Monitoring of cyanobacteria in water using spectrophotometry and first derivative of absorbance

Abstract

Management of cyanobacteria blooms and their negative impact on human and ecosystem health requires effective tools for monitoring their concentration in water bodies. This research investigated the potential of derivative spectrophotometry in detection and monitoring of cyanobacteria using toxigenic and non-toxigenic strains of Microcystis aeruginosa. Microcystis aeruginosa was quantified in deionized water and surface water using traditional spectrophotometry and the first derivative of absorbance. The first derivative of absorbance was effective in improving the signal of traditional spectrophotometry; however, it was not adequate in differentiating between signal and noise at low concentrations.

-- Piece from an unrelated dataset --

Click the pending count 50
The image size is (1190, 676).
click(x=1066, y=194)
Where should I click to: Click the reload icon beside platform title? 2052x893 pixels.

Savitzky-Golay coefficients for first derivative were used to smooth the derivative spectra and improve the correlation between concentration and noise at low concentrations. Derivative spectrophotometry improved the detection limit as much as eight times in deionized water and as much as four times in surface water. The lowest detection limit measured in surface water with traditional spectrophotometry was 392,982 cells/mL, and the Savitzky-Golay first derivative of absorbance was 90,231 cells/mL. The method provided herein provides a promising tool in real-time monitoring of cyanobacteria concentrations and spectrophotometry offers the ability to measure water quality parameters together with cyanobacteria concentrations.